Tinnitus is a common medical condition in which the person suffering hears a buzzing or ringing in one’s ears. If this buzzing or ringing persists for more than six months, it is called chronic tinnitus.
Common Misinformation About Tinnitus and Hearing Loss
Social media and the internet, obviously, didn’t invent many of these myths and mistruths. But spreading the misinformation is made easier with these tools. You should always discuss concerns you have about your tinnitus with a reputable hearing professional.
Why this misinformation spreads and how it can be challenged can be better understood by debunking some examples of it.
- Changes in diet will restore your hearing: It’s true that your tinnitus can be aggravated by certain lifestyle changes (for many drinking anything that contains caffeine can make it worse, for example). And the symptoms can be diminished by eating some foods. But tinnitus can’t be “cured” for good by diet or lifestyle changes.
- If you’re deaf, you have tinnitus and if you have tinnitus, you will go deaf: It’s true that in certain cases tinnitus and hearing loss can be connected, but such a connection is not universal. Tinnitus can be triggered by certain ailments which leave overall hearing intact.
- Tinnitus isn’t helped by hearing aids: Because tinnitus is experienced as a select kind of ringing or buzzing in the ears, many people assume that hearing aids won’t help. But newer hearing aids have been designed that can help you successfully regulate your tinnitus symptoms.

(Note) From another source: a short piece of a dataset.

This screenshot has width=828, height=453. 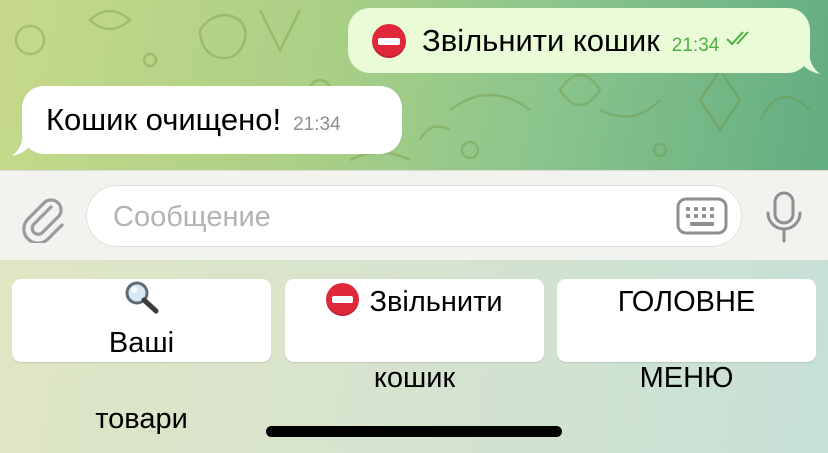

- There is a cure for tinnitus: One of the more prevalent types of misinformation plays on the wishes of people who have tinnitus. There isn’t a “miracle pill” cure for tinnitus. You can, however, successfully handle your symptoms and retain a high quality of life with treatment.
- Loud noises are the only cause of tinnitus: The exact causes of tinnitus are not always perfectly known or documented. It’s true that extremely harsh or long term noise exposure can cause tinnitus. But tinnitus can also be connected to other things such as genetics, traumatic brain injury, and other factors.
How to Uncover Truthful Facts Concerning Your Hearing Problems
For both new tinnitus sufferers and those well acquainted with the symptoms it’s important to stop the spread of misinformation. There are several steps that people should take to try to shield themselves from misinformation:
- A hearing expert or medical professional should be consulted. If you’ve tried everything else, run the information you’ve found by a trusted hearing professional (preferably one familiar with your situation) to find out if there is any validity to the claims.
- If the information appears hard to believe, it most likely isn’t true. Any website or social media post that professes knowledge of a miracle cure is almost certainly nothing but misinformation.
- Look for sources: Try to determine what the sources of information are. Was the information written by or sourced from hearing professionals or medical experts? Is this information documented by trustworthy sources?
The astrophysicist Carl Sagan once said something both simple and profound: “Extraordinary claims require extraordinary proof.” acute critical thinking skills are your strongest defense against alarming misinformation about tinnitus and other hearing Concerns at least until social media platforms more rigorously separate information from misinformation
set up an appointment with a hearing care specialist if you’ve read some information you are not sure of.